Aunque en nuestra plástica la presencia del negro y la mulata contaba con precedentes elocuentes (desnudos con modelos mulatas del mujerón finamente irreverente y liberal que fue Celeste Woss y Gil; obras del maestro trashumante Jaime Colson como Merengue, de 1936, en la cual la figura del negro tocando la tumbadora se halla integrada en el elenco de músicos del conjunto típico de este género vernáculo, mientras mulatos y mulatas estilizados de piel aceitunada se mezclan entre los bailadores danzando bajo la enramada), es con la llegada en 1939 de los refugiados republicanos españoles que el tema cobra relieve. Se podría afirmar que de fuera vinieron para "descubrirnos" estos nuevos cruzados revolucionarios expulsados de la Europa convulsa. Para beber sedientos en el brebaje de colores, alimentarse en la sazón de etnias que cuajaron en el rico macerado criollo. Como diría uno de los personajes de Jacques Roumain en Gobernadores del rocío: "He atravesado muchas veces la frontera: esos dominicanos son gentes como nosotros, salvo que tienen un color más rojo que los negros de Haití, y sus mujeres son mulatas con largas melenas".

Impactados por una morfología hasta entonces desconocida, musculosa, carnosa, voluptuosa. Por los intensos colores del Trópico, los olores marinos azufrados, la vegetación verde selvática. Los sonidos del tam tam despertando los instintos, animando el movimiento de los pies y la cintura. Asomándose a los "misterios" de los dioses, estos iberos se lanzaron a capturar la esencia de la dominicanidad solapada, para exponerla y dejarla al descubierto. Quehacer que se halla en la extraordinaria faena emprendida por el burgalés José Vela Zanetti, alentado por el arquitecto José Antonio Caro Alvarez, al plasmar en murales nuestra multifacética realidad en la Universidad de Santo Domingo, el Banco Central y el Banco de Reservas, el Palacio de Justicia, la cúpula de la iglesia de San Cristóbal y en la Basílica de la Altagracia, entre otros edificios públicos. En residencias construidas para Trujillo como la del Cerro en San Cristóbal y la de doña Julia Molina, así como en óleos de gran formato en colecciones privadas. Figura en el trabajo deslumbrado de Ángel Botello Barros, quien también fue atraído por el imán de Haití. Y alcanza dimensiones casi obsesivas en el arte del gran maestro que fuera el catalán Josep Gausachs Armengol (1889, Barcelona-1959, Ciudad Trujillo)..

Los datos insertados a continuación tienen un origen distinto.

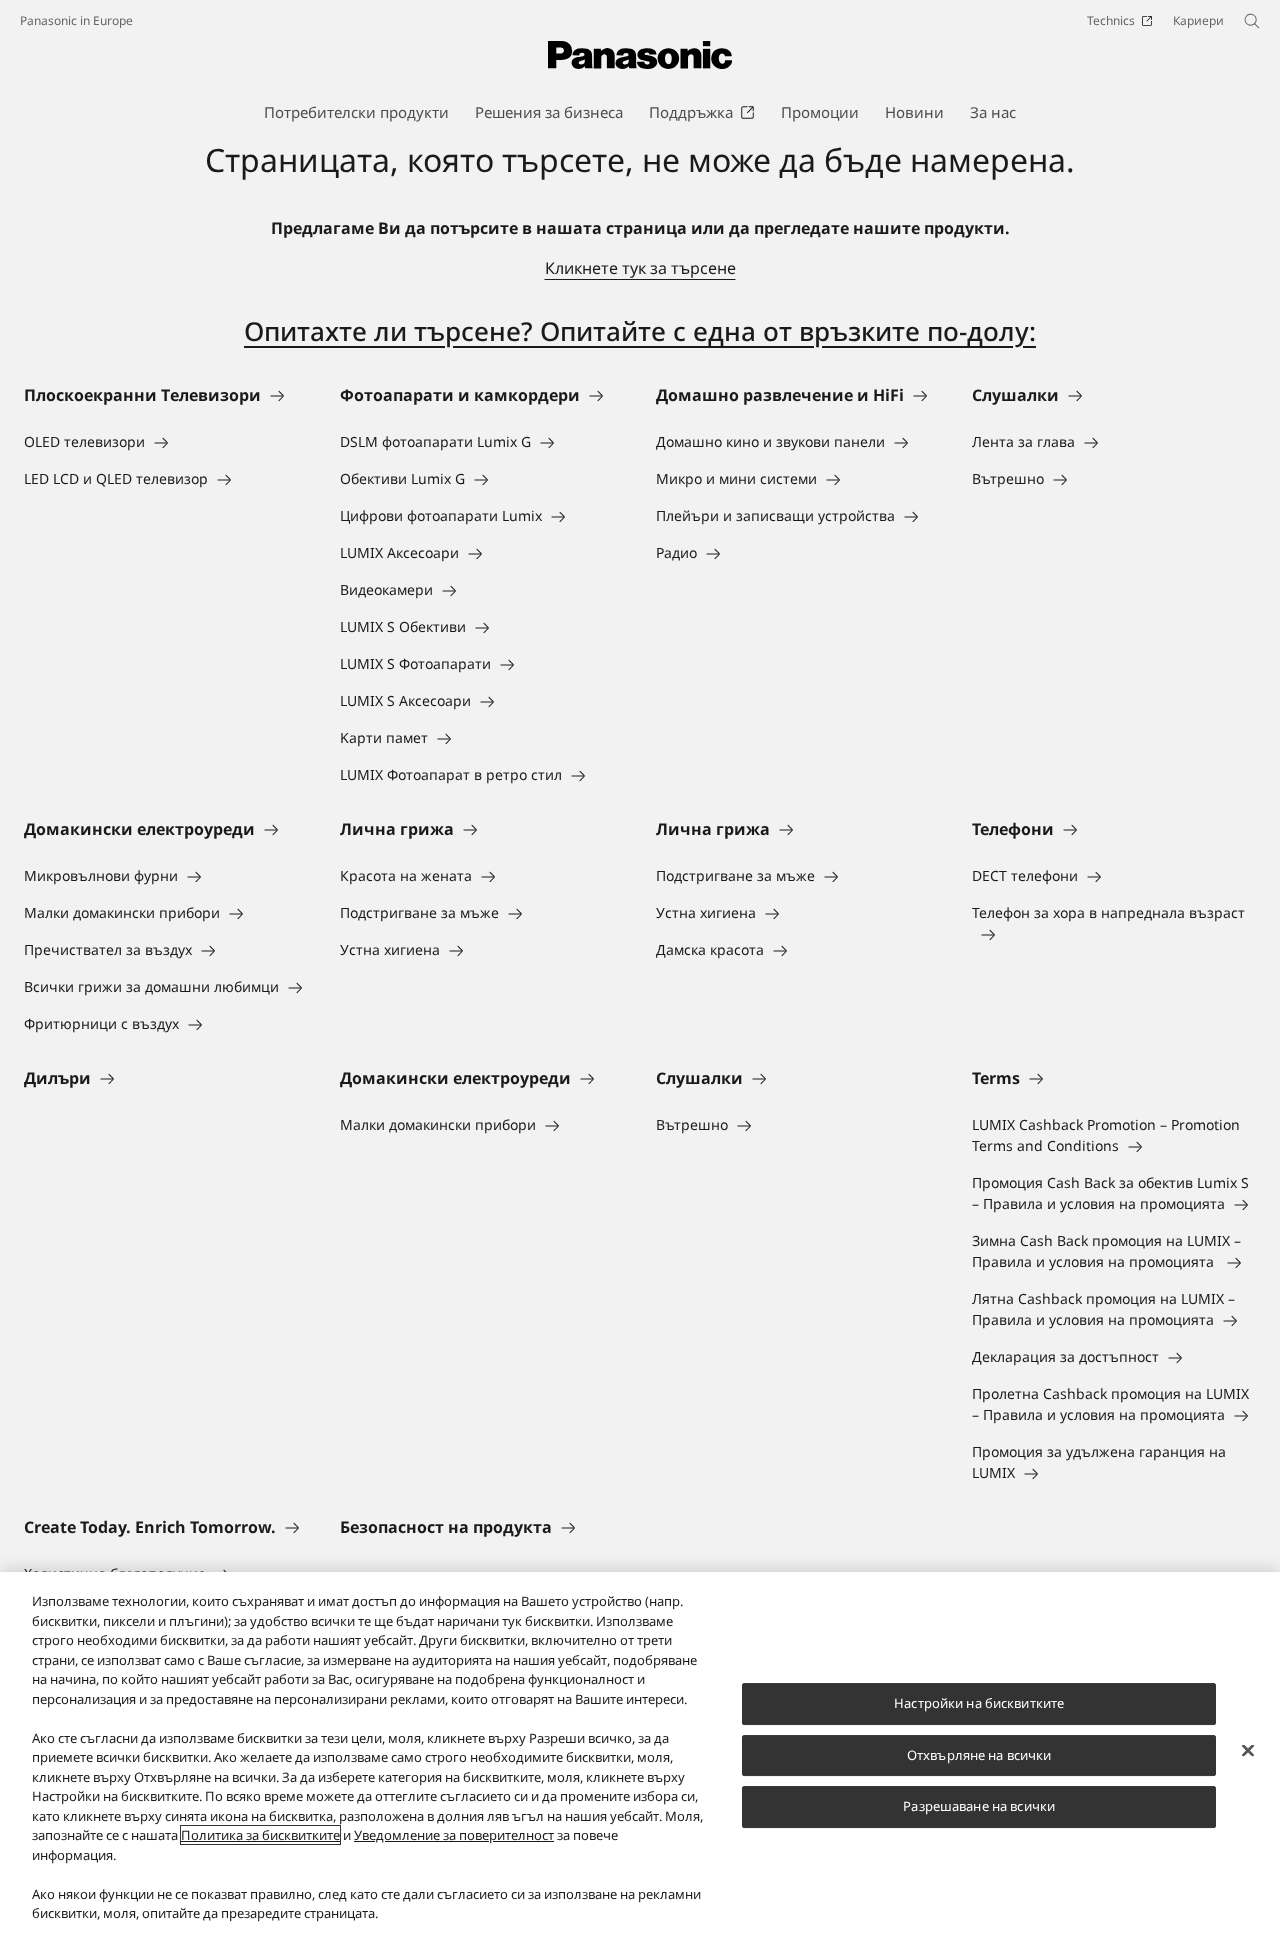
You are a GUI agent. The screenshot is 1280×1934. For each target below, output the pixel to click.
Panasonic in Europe (76, 20)
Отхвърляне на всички (979, 1755)
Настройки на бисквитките (979, 1703)
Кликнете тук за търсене (640, 268)
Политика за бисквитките (260, 1835)
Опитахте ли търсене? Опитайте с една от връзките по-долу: (640, 331)
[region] (640, 1753)
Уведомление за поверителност (454, 1835)
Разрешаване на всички (979, 1806)
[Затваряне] (1248, 1751)
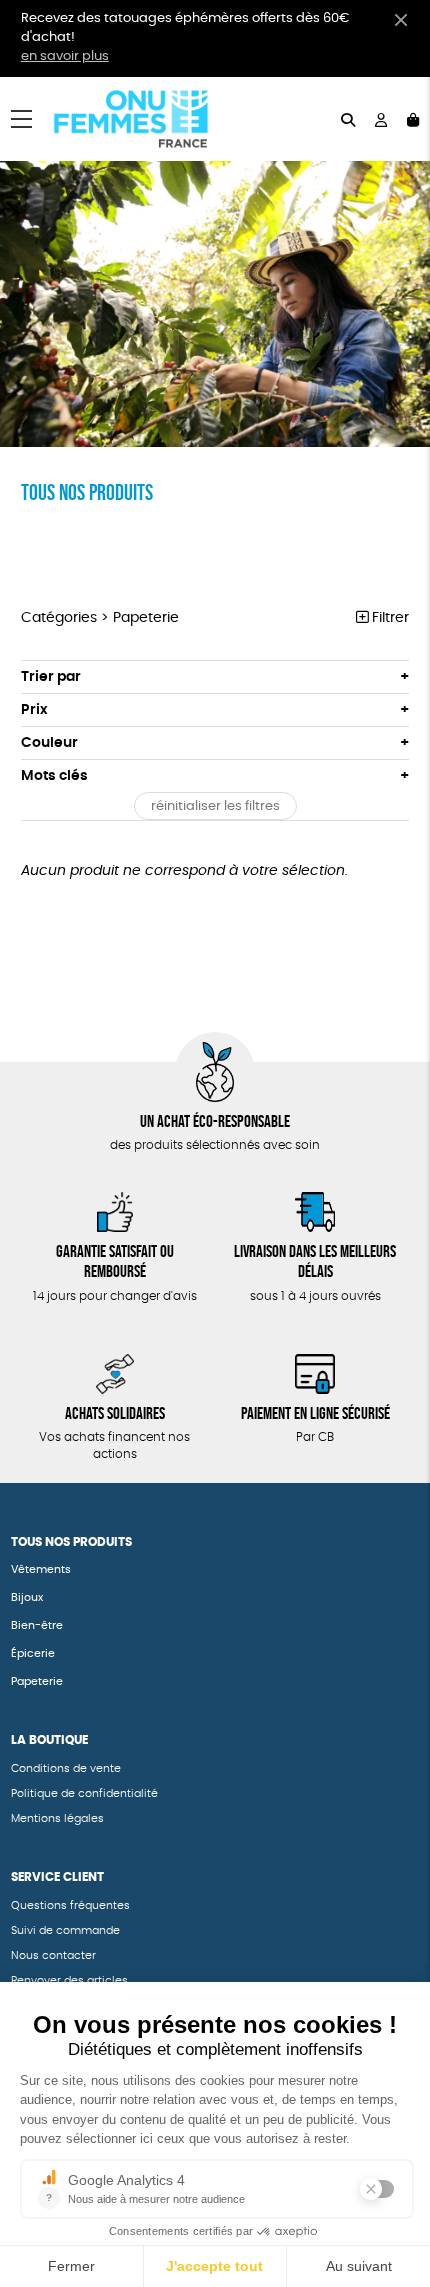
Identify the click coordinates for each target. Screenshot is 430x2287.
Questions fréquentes (70, 1905)
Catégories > (100, 618)
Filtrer (388, 618)
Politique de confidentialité (84, 1793)
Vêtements (41, 1569)
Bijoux (27, 1597)
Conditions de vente (66, 1768)
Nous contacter (53, 1955)
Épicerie (33, 1653)
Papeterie (38, 1681)
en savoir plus (65, 56)
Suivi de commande (65, 1930)
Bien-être (37, 1625)
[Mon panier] (413, 118)
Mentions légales (57, 1818)
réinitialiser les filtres (215, 806)
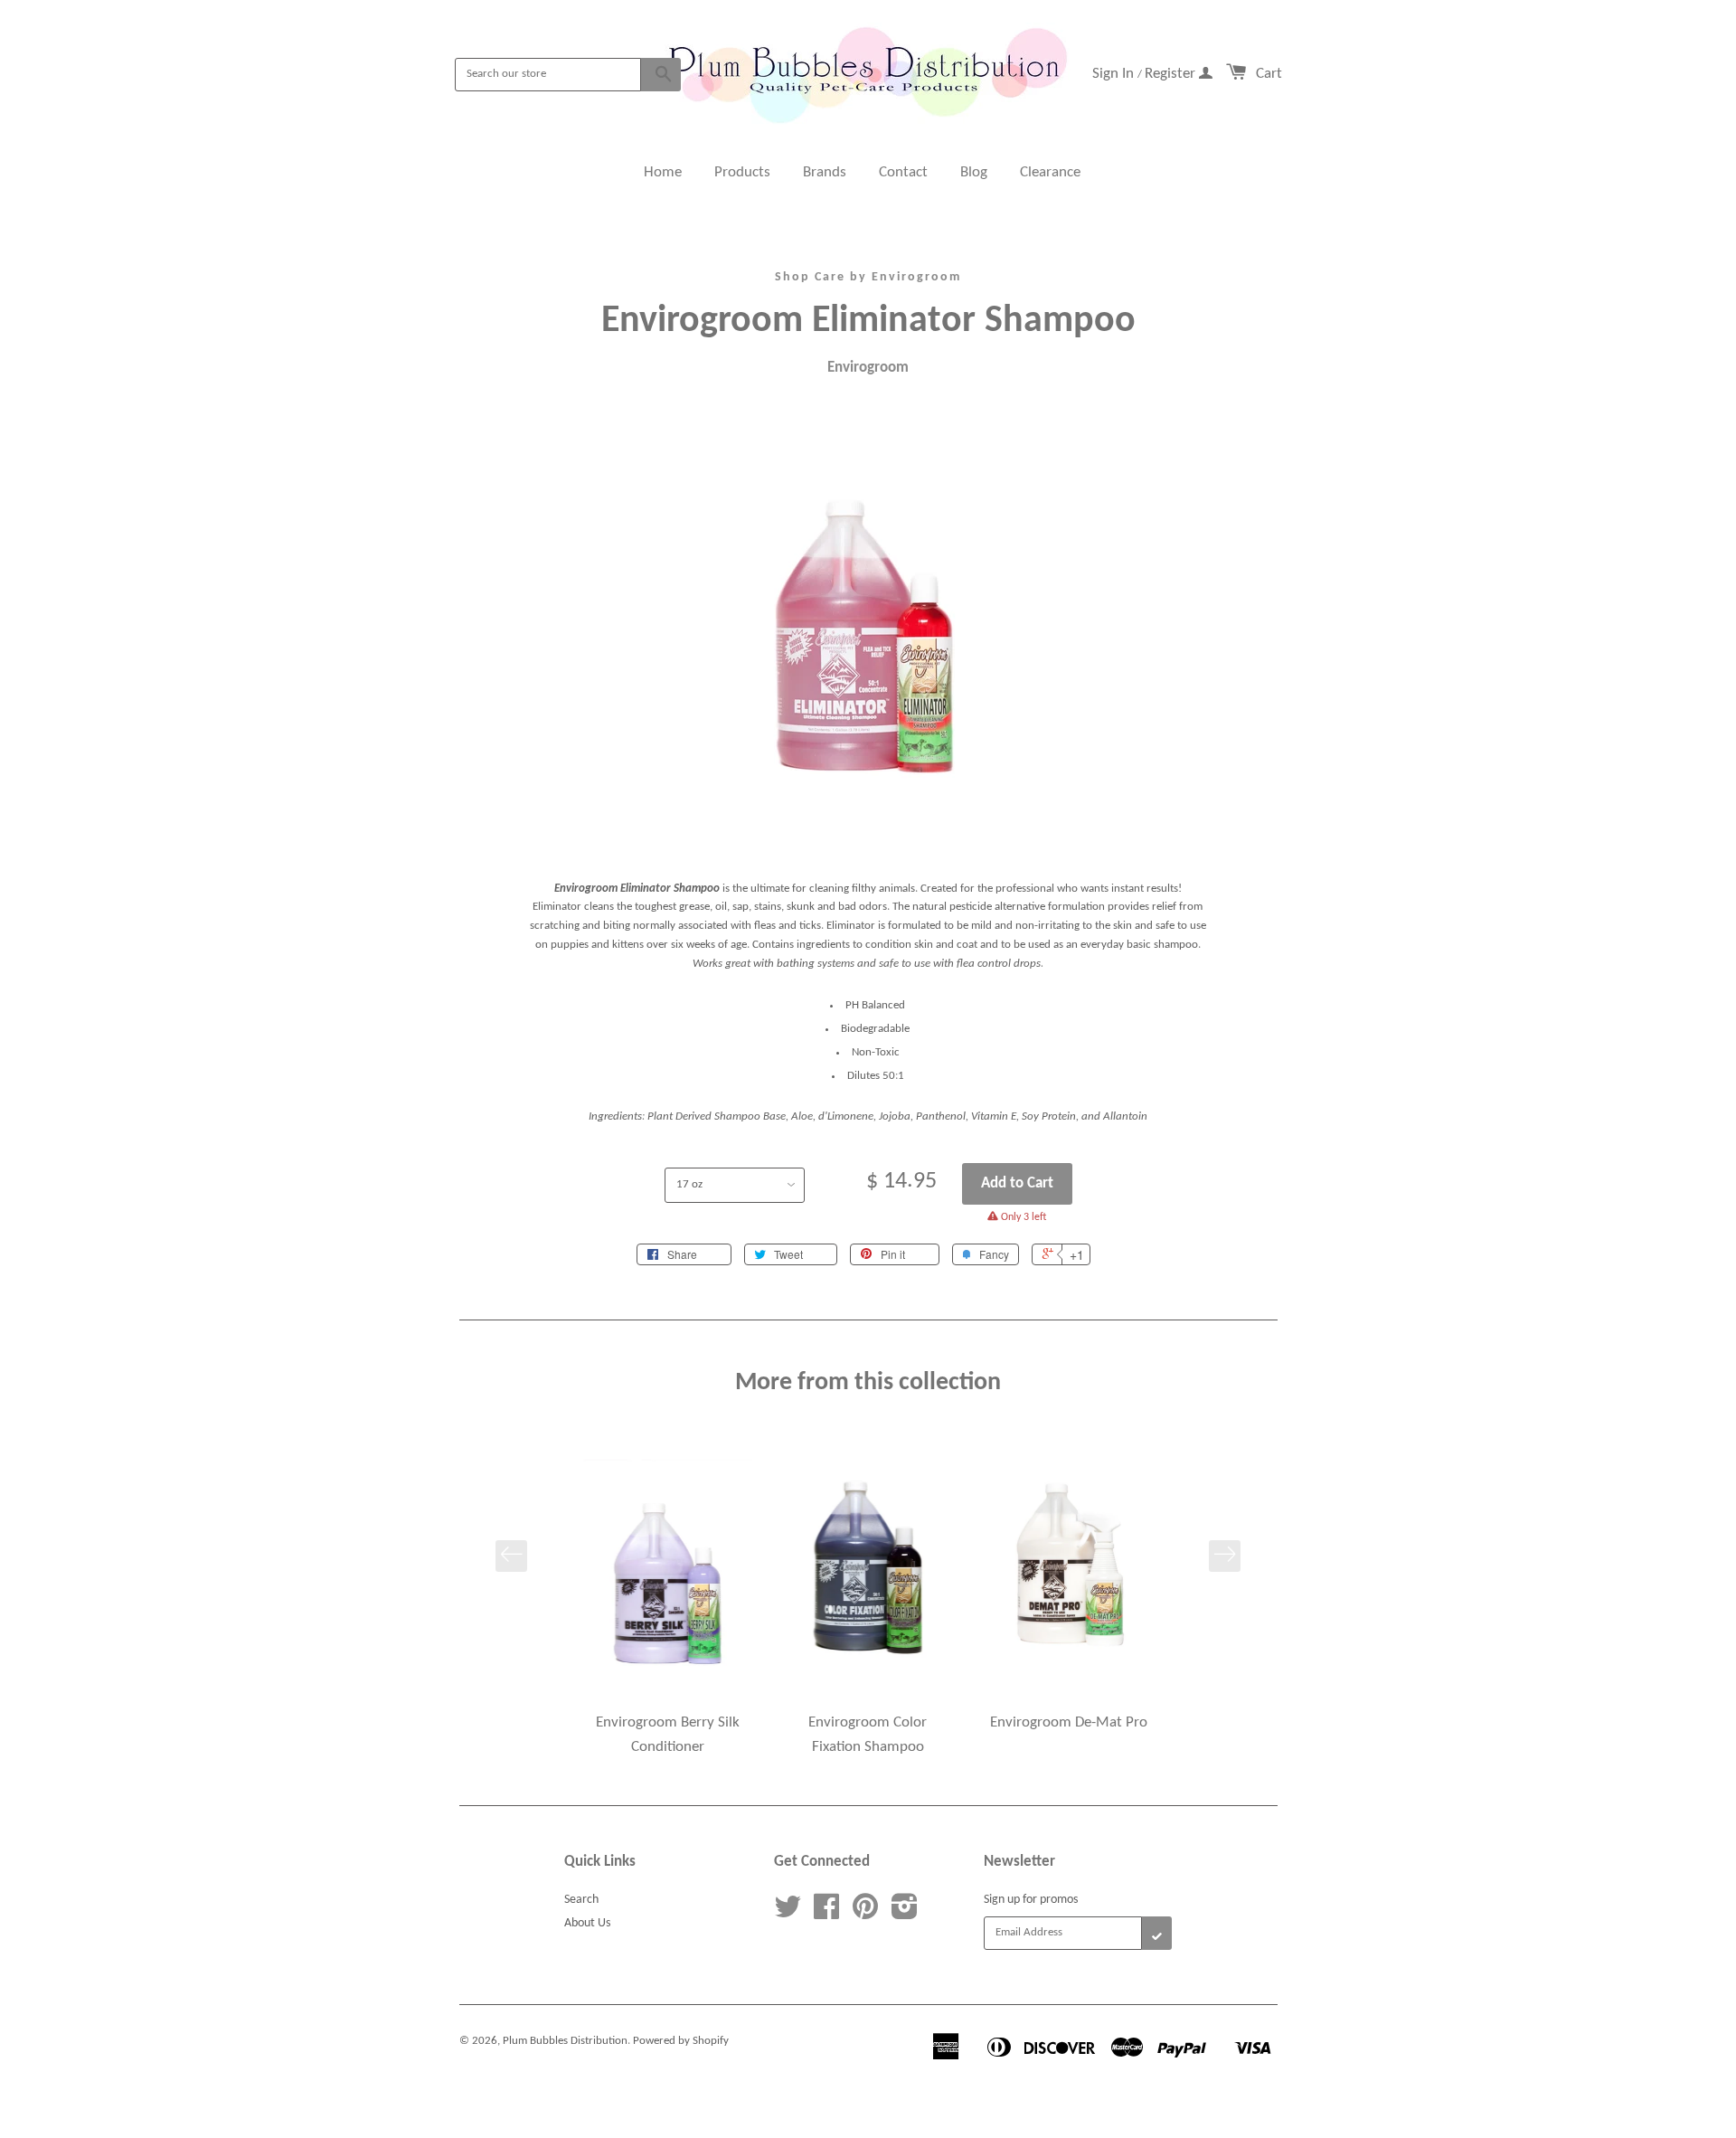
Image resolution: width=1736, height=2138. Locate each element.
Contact (903, 172)
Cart (1269, 73)
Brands (824, 172)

Mi vecino de la calle Eugenio Perdomo en San Carlos -ambas familias, la Gausachs y la del Castillo Pichardo, compartían casas gemelas construidas por Mon Saviñón Lluberes sobre una suerte de farallón, hermosas, con amplias galerías y patios dominantes, portales y tragaluces con piezas multicolores de cristal repujado-, traté a este hombre maduro afable y reservado, cuyo hogar visitaba siendo niño como parte de mi ritual cotidiano de exploraciones circundantes. Don Pepe -lo retengo en la retina en camisilla sin mangas tomando el fresco, relajado- era una de esas referencias borrosas de la memoria, registro amable y grato, fuente de golosinas. El español de al lado de la Eugenio Perdomo. Al frente, otro muy querido, don Manolo Vela. Mi madre, una memoriosa sin par que nació en 1915 y se despidió lúcida hace apenas tres años, me lo aclaró un día en nuestras conversaciones interminables, repletas de sorpresas para mí, al constatar el prodigio y la certidumbre de sus innumerables detalles de datos. "José, ese vecino que te quería mucho era don Pepe Gausachs, el pintor español. Cuando eras niño vivías metiéndose en su casa. Yo le preguntaba si molestabas y siempre contestaba que no, que gozaban mucho con tus ocurrencias, con las ocurrencias de Josecito."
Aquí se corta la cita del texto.